Your assignment: When transcribing the entries, keep each one exactly as it is.

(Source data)

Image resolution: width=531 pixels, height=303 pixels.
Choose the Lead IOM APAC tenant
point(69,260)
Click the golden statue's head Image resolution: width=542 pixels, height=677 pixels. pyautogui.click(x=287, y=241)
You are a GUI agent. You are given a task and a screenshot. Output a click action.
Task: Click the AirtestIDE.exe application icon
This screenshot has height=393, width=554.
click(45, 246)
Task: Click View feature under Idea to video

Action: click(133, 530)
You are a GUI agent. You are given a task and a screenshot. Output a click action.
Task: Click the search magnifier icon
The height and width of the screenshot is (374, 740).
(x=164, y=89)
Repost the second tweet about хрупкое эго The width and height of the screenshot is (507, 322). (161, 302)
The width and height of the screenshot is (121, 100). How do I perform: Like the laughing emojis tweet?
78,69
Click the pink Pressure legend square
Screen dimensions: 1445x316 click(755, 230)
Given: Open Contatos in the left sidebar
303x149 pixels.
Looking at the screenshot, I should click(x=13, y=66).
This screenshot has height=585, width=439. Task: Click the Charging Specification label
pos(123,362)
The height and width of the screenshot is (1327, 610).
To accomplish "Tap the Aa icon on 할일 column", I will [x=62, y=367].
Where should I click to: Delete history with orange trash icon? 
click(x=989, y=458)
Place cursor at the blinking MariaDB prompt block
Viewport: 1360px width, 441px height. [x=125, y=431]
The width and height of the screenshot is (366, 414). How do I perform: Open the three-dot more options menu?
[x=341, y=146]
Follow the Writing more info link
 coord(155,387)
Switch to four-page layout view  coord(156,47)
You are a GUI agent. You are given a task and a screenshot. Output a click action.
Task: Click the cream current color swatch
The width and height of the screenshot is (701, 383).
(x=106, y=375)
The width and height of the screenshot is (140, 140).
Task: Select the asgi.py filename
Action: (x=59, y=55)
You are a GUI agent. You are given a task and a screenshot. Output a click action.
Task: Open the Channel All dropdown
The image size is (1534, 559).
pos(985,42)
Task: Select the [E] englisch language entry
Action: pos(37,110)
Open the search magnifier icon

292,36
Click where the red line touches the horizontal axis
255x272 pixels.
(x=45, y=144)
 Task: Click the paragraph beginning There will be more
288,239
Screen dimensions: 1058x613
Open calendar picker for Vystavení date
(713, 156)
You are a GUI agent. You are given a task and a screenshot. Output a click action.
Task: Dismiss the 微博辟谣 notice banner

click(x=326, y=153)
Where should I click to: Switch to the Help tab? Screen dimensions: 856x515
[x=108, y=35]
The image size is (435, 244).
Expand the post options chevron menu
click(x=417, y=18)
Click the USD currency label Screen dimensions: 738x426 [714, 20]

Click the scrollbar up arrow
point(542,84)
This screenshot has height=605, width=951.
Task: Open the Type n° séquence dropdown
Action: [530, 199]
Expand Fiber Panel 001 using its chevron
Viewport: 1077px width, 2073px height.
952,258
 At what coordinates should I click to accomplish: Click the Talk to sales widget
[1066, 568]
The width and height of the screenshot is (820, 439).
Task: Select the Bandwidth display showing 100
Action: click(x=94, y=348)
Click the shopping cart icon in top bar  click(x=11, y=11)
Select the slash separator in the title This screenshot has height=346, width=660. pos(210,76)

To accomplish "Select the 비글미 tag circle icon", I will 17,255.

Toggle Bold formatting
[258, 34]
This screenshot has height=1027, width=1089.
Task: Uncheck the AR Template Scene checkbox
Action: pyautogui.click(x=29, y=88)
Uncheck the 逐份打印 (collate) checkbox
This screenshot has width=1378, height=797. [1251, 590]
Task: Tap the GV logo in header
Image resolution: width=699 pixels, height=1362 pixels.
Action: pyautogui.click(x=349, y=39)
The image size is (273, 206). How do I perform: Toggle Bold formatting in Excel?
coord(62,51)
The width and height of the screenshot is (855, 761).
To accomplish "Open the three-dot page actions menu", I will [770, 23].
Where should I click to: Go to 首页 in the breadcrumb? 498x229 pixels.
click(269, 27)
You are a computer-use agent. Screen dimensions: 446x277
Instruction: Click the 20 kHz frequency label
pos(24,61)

Reply to the exercise:
Image resolution: width=531 pixels, height=303 pixels.
Choose the Lead IOM APAC tenant
point(69,260)
Click the golden statue's head Image resolution: width=542 pixels, height=677 pixels. pyautogui.click(x=287, y=241)
You are a GUI agent. You are given a task and a screenshot. Output a click action.
Task: Click the AirtestIDE.exe application icon
This screenshot has height=393, width=554.
click(45, 246)
Task: Click View feature under Idea to video

Action: click(133, 530)
You are a GUI agent. You are given a task and a screenshot. Output a click action.
Task: Click the search magnifier icon
The height and width of the screenshot is (374, 740).
(x=164, y=89)
Repost the second tweet about хрупкое эго The width and height of the screenshot is (507, 322). (161, 302)
The width and height of the screenshot is (121, 100). How do I perform: Like the laughing emojis tweet?
78,69
Click the pink Pressure legend square
Screen dimensions: 1445x316 click(755, 230)
Given: Open Contatos in the left sidebar
303x149 pixels.
Looking at the screenshot, I should click(x=13, y=66).
This screenshot has height=585, width=439. Task: Click the Charging Specification label
pos(123,362)
The height and width of the screenshot is (1327, 610).
To accomplish "Tap the Aa icon on 할일 column", I will [x=62, y=367].
Where should I click to: Delete history with orange trash icon? 
click(x=989, y=458)
Place cursor at the blinking MariaDB prompt block
Viewport: 1360px width, 441px height. [x=125, y=431]
The width and height of the screenshot is (366, 414). How do I perform: Open the three-dot more options menu?
[x=341, y=146]
Follow the Writing more info link
 coord(155,387)
Switch to four-page layout view  coord(156,47)
You are a GUI agent. You are given a task and a screenshot. Output a click action.
Task: Click the cream current color swatch
The width and height of the screenshot is (701, 383).
(x=106, y=375)
The width and height of the screenshot is (140, 140).
Task: Select the asgi.py filename
Action: (x=59, y=55)
You are a GUI agent. You are given a task and a screenshot. Output a click action.
Task: Open the Channel All dropdown
The image size is (1534, 559).
pos(985,42)
Task: Select the [E] englisch language entry
Action: pos(37,110)
Open the search magnifier icon

292,36
Click where the red line touches the horizontal axis
255x272 pixels.
(x=45, y=144)
 Task: Click the paragraph beginning There will be more
288,239
Screen dimensions: 1058x613
Open calendar picker for Vystavení date
(713, 156)
You are a GUI agent. You are given a task and a screenshot. Output a click action.
Task: Dismiss the 微博辟谣 notice banner

click(x=326, y=153)
Where should I click to: Switch to the Help tab? Screen dimensions: 856x515
[x=108, y=35]
The image size is (435, 244).
Expand the post options chevron menu
click(x=417, y=18)
Click the USD currency label Screen dimensions: 738x426 [714, 20]

Click the scrollbar up arrow
point(542,84)
This screenshot has height=605, width=951.
Task: Open the Type n° séquence dropdown
Action: [530, 199]
Expand Fiber Panel 001 using its chevron
Viewport: 1077px width, 2073px height.
952,258
 At what coordinates should I click to accomplish: Click the Talk to sales widget
[1066, 568]
The width and height of the screenshot is (820, 439).
Task: Select the Bandwidth display showing 100
Action: click(x=94, y=348)
Click the shopping cart icon in top bar  click(x=11, y=11)
Select the slash separator in the title This screenshot has height=346, width=660. pos(210,76)

To accomplish "Select the 비글미 tag circle icon", I will 17,255.

Toggle Bold formatting
[258, 34]
This screenshot has height=1027, width=1089.
Task: Uncheck the AR Template Scene checkbox
Action: pyautogui.click(x=29, y=88)
Uncheck the 逐份打印 (collate) checkbox
This screenshot has width=1378, height=797. [1251, 590]
Task: Tap the GV logo in header
Image resolution: width=699 pixels, height=1362 pixels.
Action: pyautogui.click(x=349, y=39)
The image size is (273, 206). How do I perform: Toggle Bold formatting in Excel?
coord(62,51)
The width and height of the screenshot is (855, 761).
To accomplish "Open the three-dot page actions menu", I will [770, 23].
Where should I click to: Go to 首页 in the breadcrumb? 498x229 pixels.
click(269, 27)
You are a computer-use agent. Screen dimensions: 446x277
Instruction: Click the 20 kHz frequency label
pos(24,61)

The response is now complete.